Many hosting sites offer pre-built templates for fast site construction, and some offer optional shopping carts and checkout software. But be sure to have your credit card processing arrangements in place with your bank before signing up as hosting companies don’t include them.

Edge*Modern’s new host splits the difference between a shared host (where your site and dozens or hundreds of others run on one physical server) and a dedicated host (where your site runs on one server). The owners contracted for a virtual server with guaranteed response and bandwidth. Shared hosts cost less, and many now offer e-commerce services, so they make good entry-level Web sites. As your transactions grow, you can upgrade your hosting plan for more space, bandwidth and performance by contracting for larger portions of a server or using a dedicated server when traffic or security demands.

Determining your needs for storage space and bandwidth can be difficult. Find My Hosting provides quick calculators to help you figure out how to handle your expected traffic (see editorial link below). Essentially, the more site graphics the more storage you need, the more visitors, the more bandwidth. Every Web site host will happily upgrade your service level for a fee upgrade, so choosing your plan doesn’t have to be 100% accurate.
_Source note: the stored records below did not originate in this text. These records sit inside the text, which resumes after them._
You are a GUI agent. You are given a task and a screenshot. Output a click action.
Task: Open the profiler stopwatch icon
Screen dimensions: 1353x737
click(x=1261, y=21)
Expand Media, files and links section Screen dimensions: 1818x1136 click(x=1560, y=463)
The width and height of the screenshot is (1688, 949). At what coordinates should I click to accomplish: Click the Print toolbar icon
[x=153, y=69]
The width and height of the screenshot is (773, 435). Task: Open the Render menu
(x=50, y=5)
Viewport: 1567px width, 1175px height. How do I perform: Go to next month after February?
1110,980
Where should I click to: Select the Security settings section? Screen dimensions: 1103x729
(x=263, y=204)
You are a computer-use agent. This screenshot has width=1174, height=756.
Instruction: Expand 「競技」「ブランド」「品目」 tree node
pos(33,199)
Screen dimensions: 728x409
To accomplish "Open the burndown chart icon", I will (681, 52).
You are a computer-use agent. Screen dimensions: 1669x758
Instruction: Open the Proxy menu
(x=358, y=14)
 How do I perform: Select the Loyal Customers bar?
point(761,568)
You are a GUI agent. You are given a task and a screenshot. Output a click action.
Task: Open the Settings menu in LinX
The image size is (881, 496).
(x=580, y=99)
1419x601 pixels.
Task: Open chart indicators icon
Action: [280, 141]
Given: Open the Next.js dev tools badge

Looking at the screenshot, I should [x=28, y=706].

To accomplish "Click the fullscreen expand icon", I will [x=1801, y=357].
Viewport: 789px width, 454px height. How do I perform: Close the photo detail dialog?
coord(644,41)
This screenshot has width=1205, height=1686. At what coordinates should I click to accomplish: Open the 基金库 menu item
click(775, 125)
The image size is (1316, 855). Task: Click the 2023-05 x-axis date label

Technical support must also play into your decision. Do you want toll-free phone support 24-7? If you’re new at this, that level of service might make it worth contracting with one of the major national vendors. Hosting services advertise their tech support policies, and some offer user forums you can visit to get an idea of how current customers rate the service.

Sanocki and Djafari decided to contract with a reseller for one of the national plans (a Verio Gold Reseller and fully-staffed Web hosting company, because they could get personalized shopping cart help directly from the owner. That’s not available 24-7, but if you can find a reseller who knows the business and offers personal service, as Edge*Modern has found, it will be more than worth the price, I promise.